*YOUR GOAL:*
Output every record exactly, apart from its images.
**** THE INPUT ****
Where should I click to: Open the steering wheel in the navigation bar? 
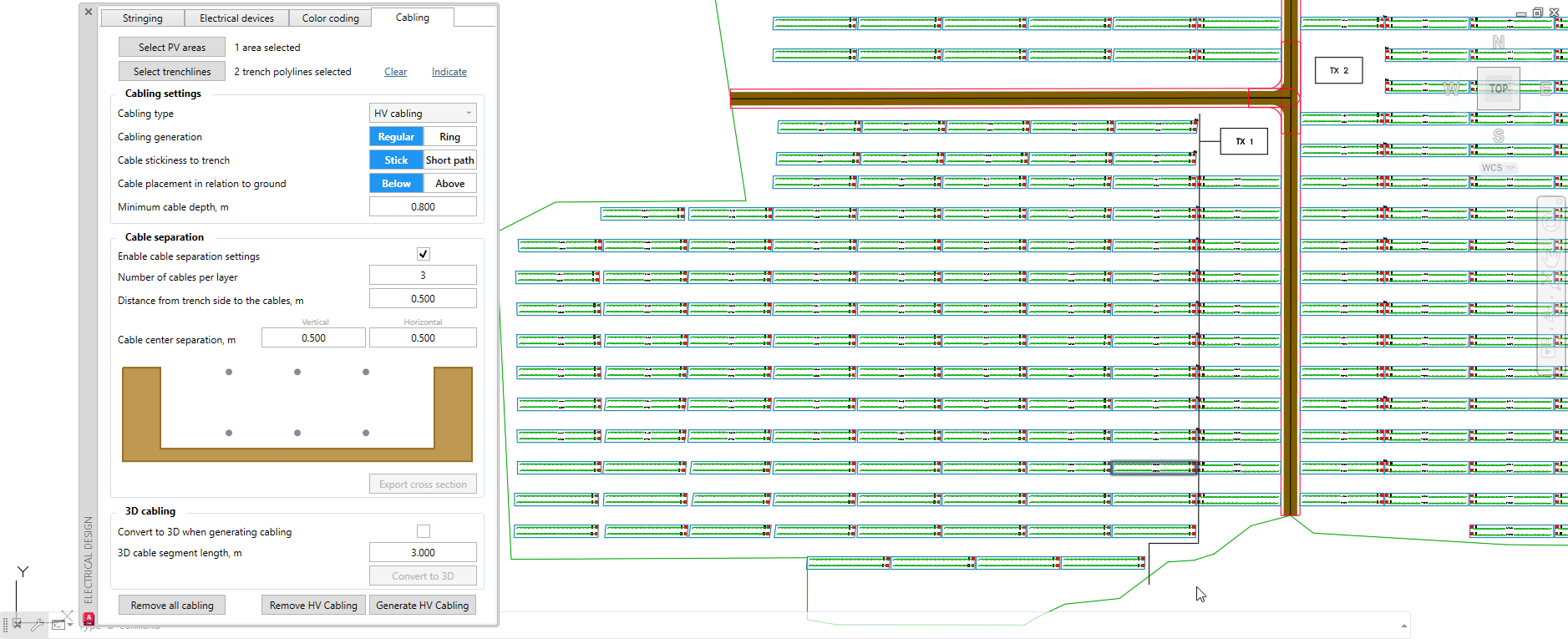click(x=1551, y=221)
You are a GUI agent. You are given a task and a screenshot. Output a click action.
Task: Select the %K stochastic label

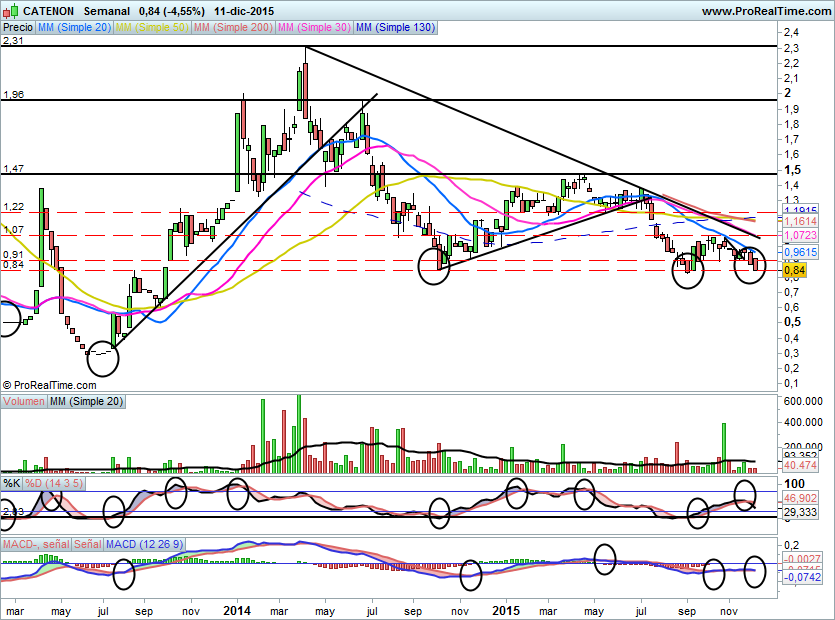(12, 484)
****
*TASK ANSWER:*
Where should I click to: Open the steering wheel in the navigation bar? 
click(x=1551, y=221)
You are a GUI agent. You are given a task and a screenshot. Output a click action.
Task: Select the %K stochastic label

(12, 484)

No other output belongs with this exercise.